§ Source document
▬▬▬

## MACHINE LEARNING IN FINANCE
MODULE 2 | LESSON 3


---

# **DIMENSIONALITY REDUCTION: PRINCIPAL COMPONENT ANALYSIS**

|  |  |
|:---|:---|
|**Reading Time** |  30 minutes|
|**Prior Knowledge** | Unsupervised learning, correlation, eigenspaces  |
|**Keywords** |principal components, loadings  |


---

*In the first lesson, we introduced the concept of unsupervised learning, studied clustering algorithms, and examined how they identify structure in a given dataset. In the previous lesson, we applied these concepts using hierarchical clustering. In this lesson, we shift our focus to another topic in unsupervised learning: dimensionality reduction*

## **1. Introduction**

Dimensionality reduction algorithms compress data with many features into one with fewer features, while still retaining the most important information and eliminating information we consider redundant or duplicating. This is done by projecting a high dimensional dataset to a lower dimensional space.

A common misconception in machine learning is that the more features we add to an algorithm, the more accurate the model becomes. This has been disproven. It has been shown that to improve the performance of machine learning algorithms we should consider applying dimensionality reduction to our features so as to only remain with important and optimal features for the machine learning task of interest. Dimensionality reduction helps prevent the *curse of dimensionality* problem, that is to say, machine learning algorithms become inefficient in training data with bigger feature spaces.

The most common techniques in dimensionality reduction are 
1. Feature selection
2. Feature extraction

Dimensionality reduction finds application in
1. Feature engineering
2. Noise reduction or filtering techniques
3. Generating artificial data for machine learning tasks.
4. Financial modeling or risk analysis by combining a huge number of market metrics to fewer components that allow for efficient modeling

Let's discuss the curse of dimensionality in detail.

### **1.1 Curse of Dimensionality**

Machine learning models will often underfit on data with few features and overfit on data with too many features. This is what we refer to as the curse of dimensionality. It blocks many machine learning algorithms from achieving reasonable results as they make optimization of algorithms infeasible.

As dimension of data increases, difficulty in recognizing patterns also increases.

### **1.2 Dimensionality Reduction**

Reducing dimensions of a dataset removes redundant features from the dataset but retains optimal variables that can be applied to predict target variables more accurately.

▬▬▬

[Screenshot and document pointing data]
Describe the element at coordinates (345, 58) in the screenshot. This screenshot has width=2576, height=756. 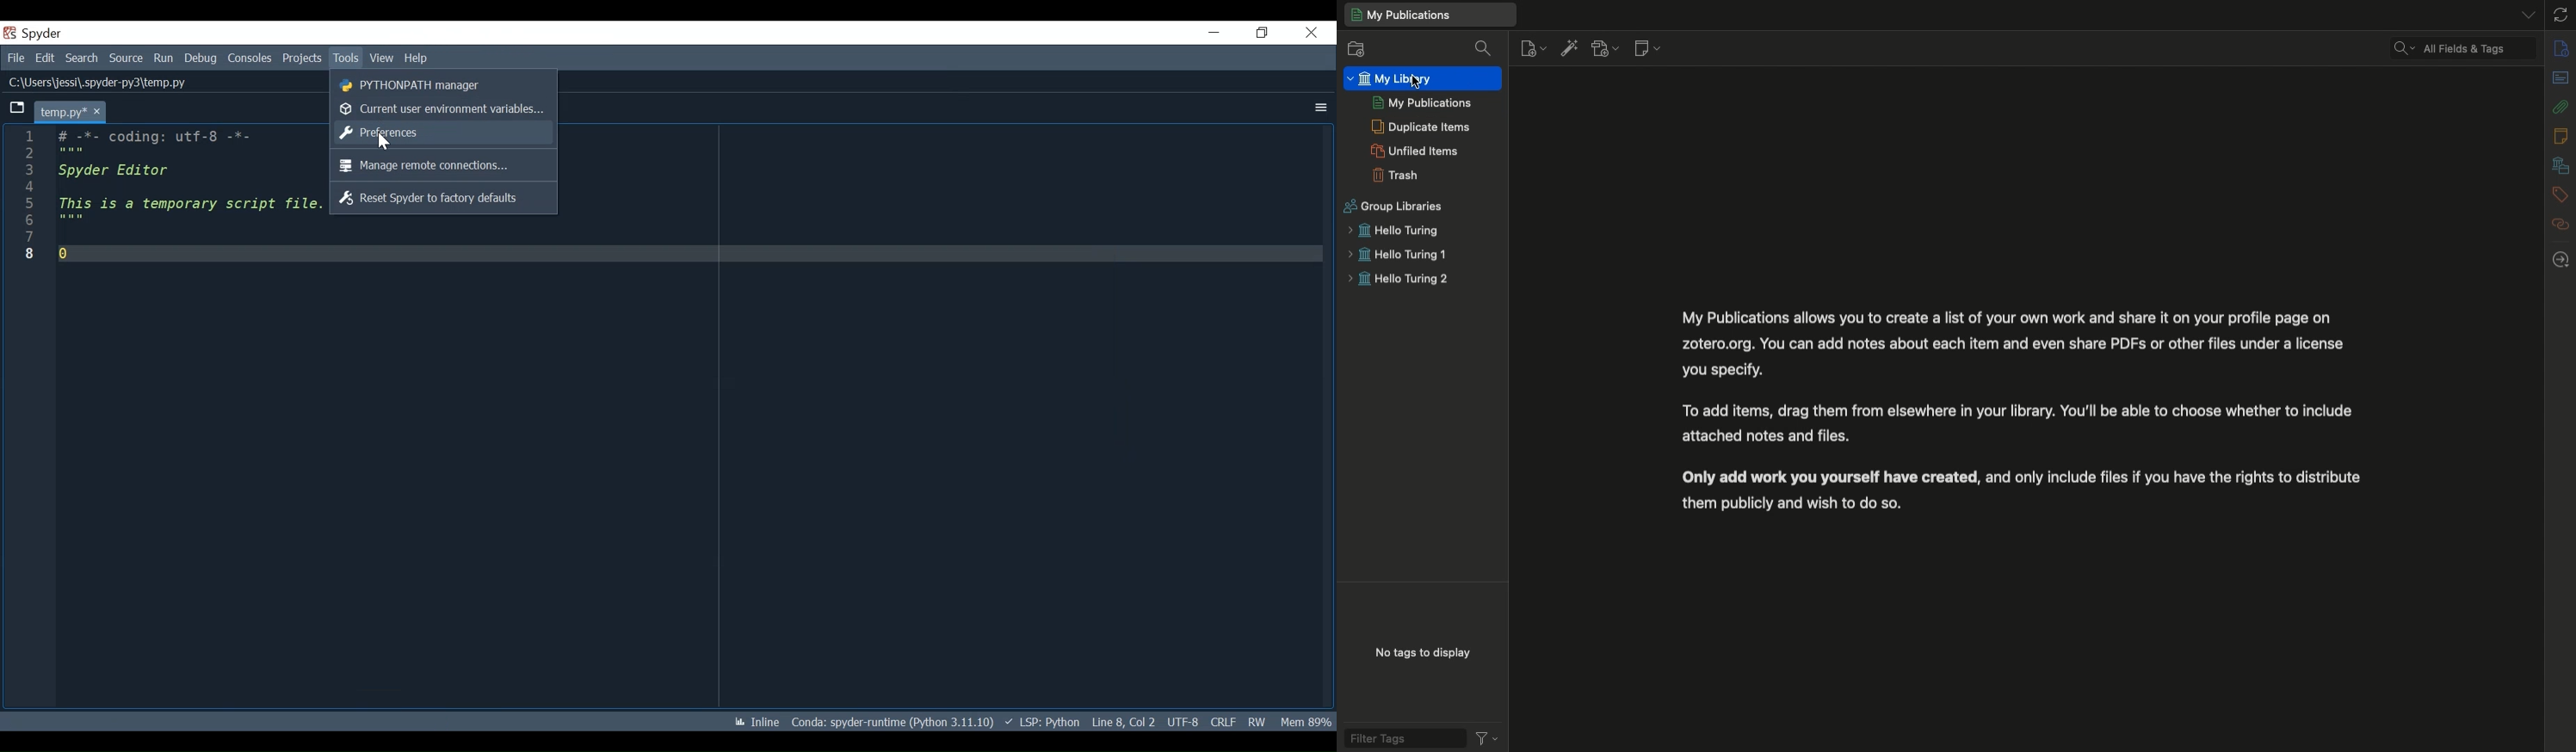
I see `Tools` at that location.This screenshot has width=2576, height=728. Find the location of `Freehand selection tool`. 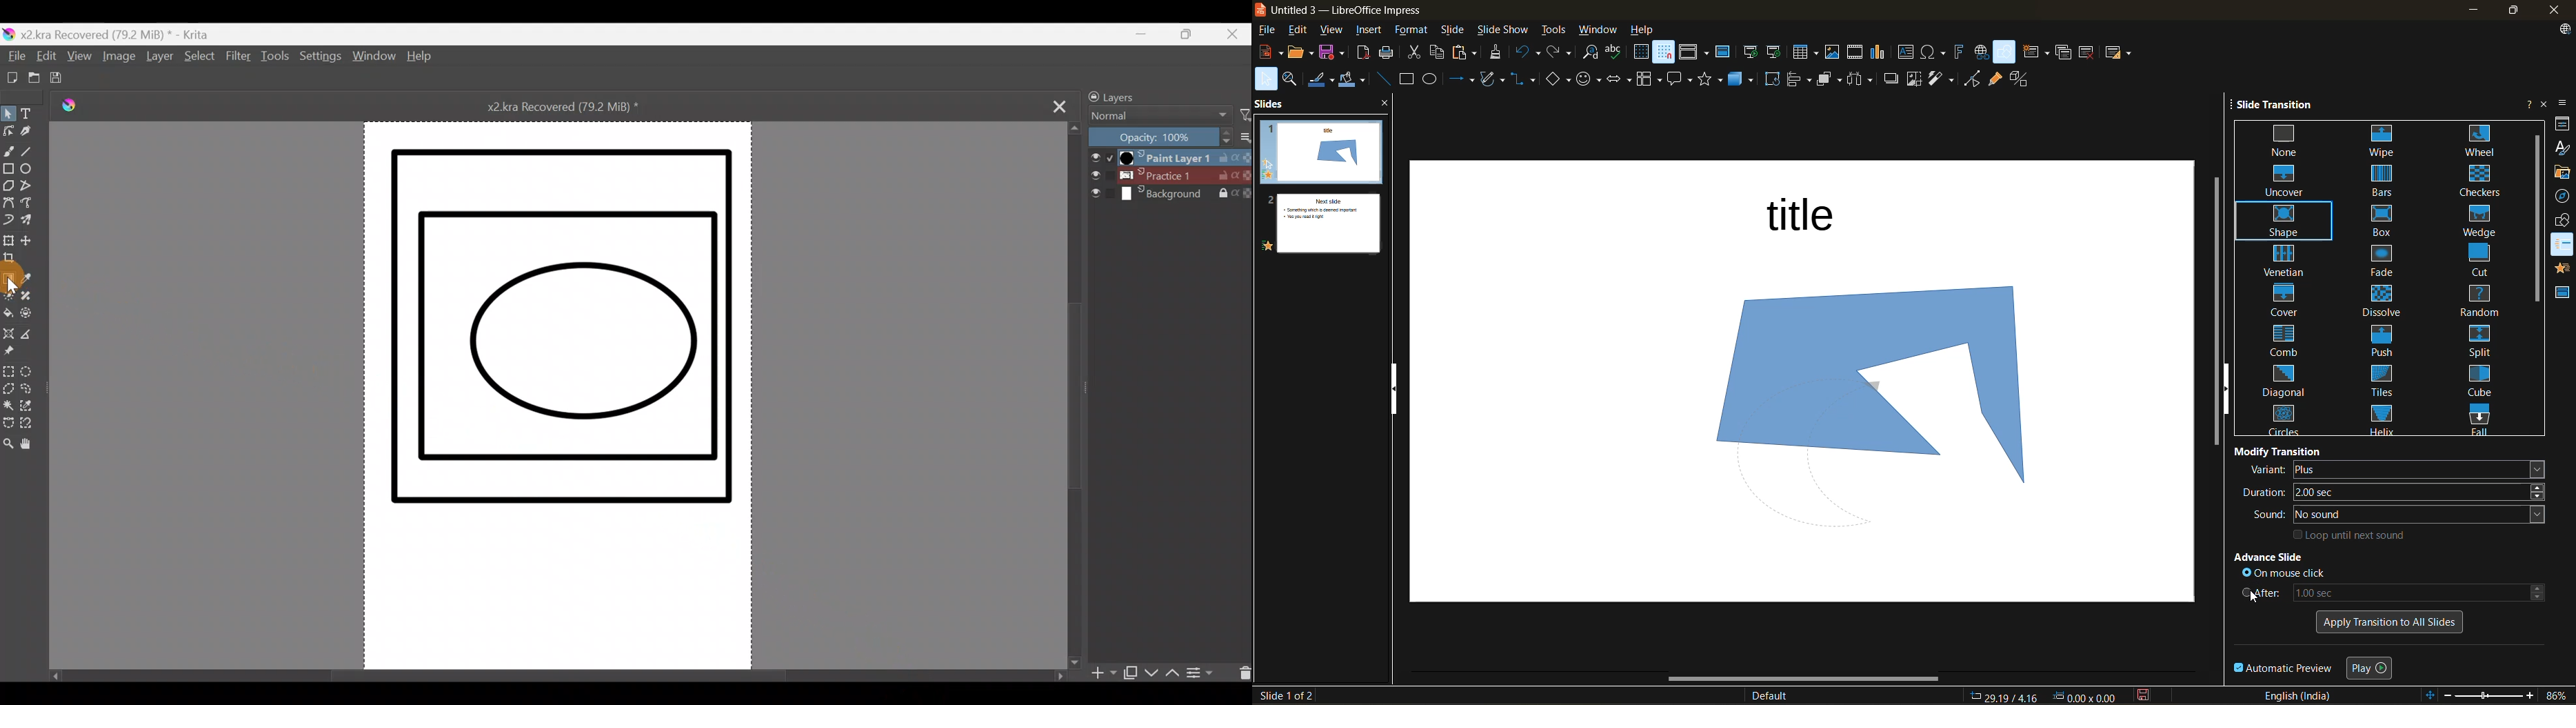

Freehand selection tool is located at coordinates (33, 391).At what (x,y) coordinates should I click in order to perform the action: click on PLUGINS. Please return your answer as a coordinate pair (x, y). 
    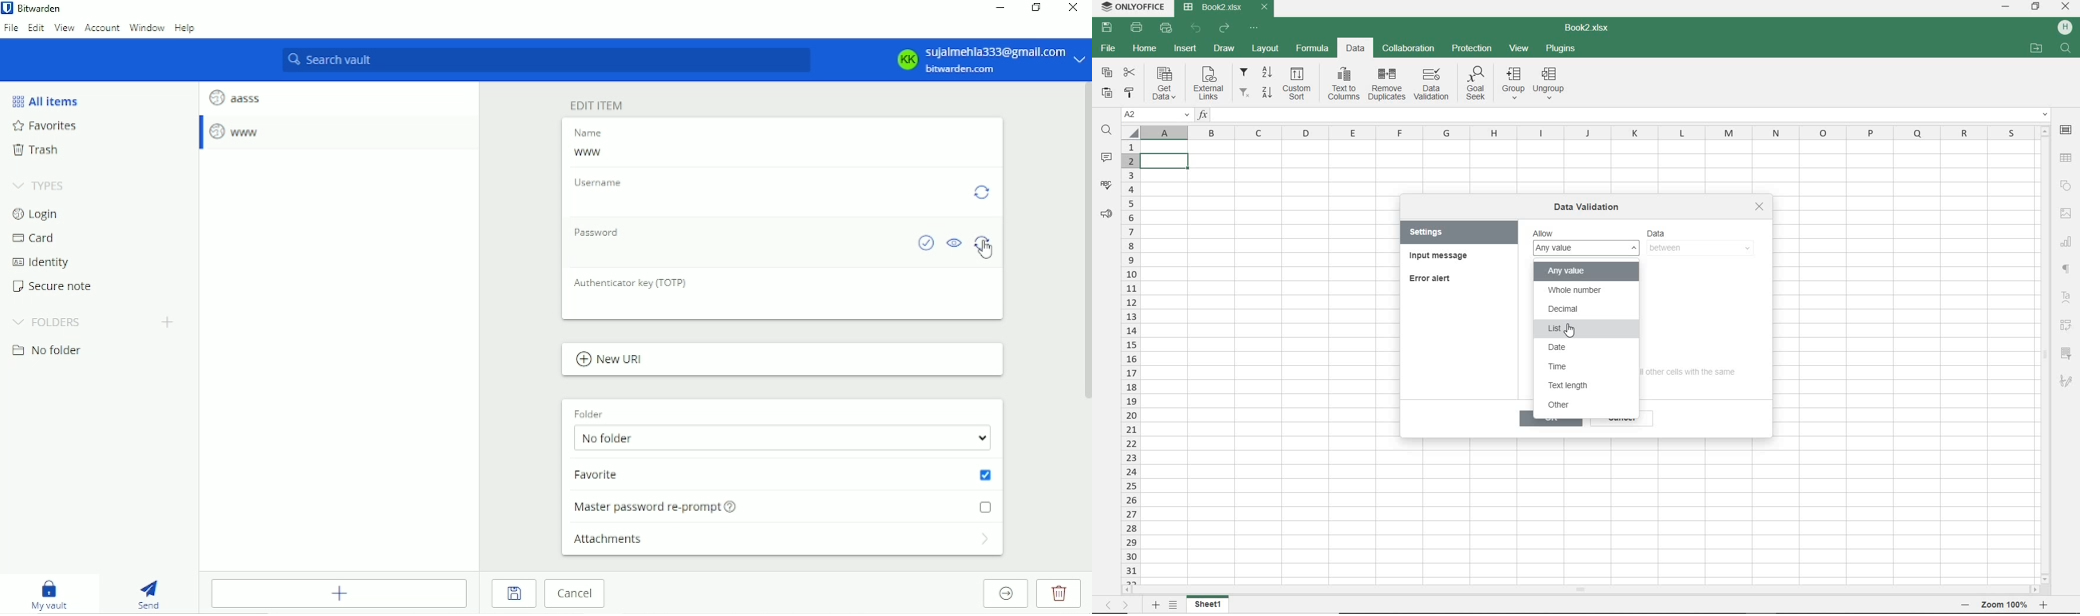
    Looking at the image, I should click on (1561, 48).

▬▬▬

§ What you need to do
1/ In one to three sentences, why does the dimensionality reduction lesson say features should be reduced to improve machine learning performance?
2/ What applications of dimensionality reduction does the dimensionality reduction lesson list?
3/ What reading time does the dimensionality reduction lesson give?

§ Complete answers
1/ Reducing features leaves only the important and optimal ones for the task, which helps prevent the curse of dimensionality. Otherwise, machine learning algorithms become inefficient when training on data with bigger feature spaces.

2/
1. Feature engineering
2. Noise reduction or filtering techniques
3. Generating artificial data for machine learning tasks
4. Financial modeling or risk analysis, by combining a huge number of market metrics into fewer components that allow for efficient modeling

3/ 30 minutes.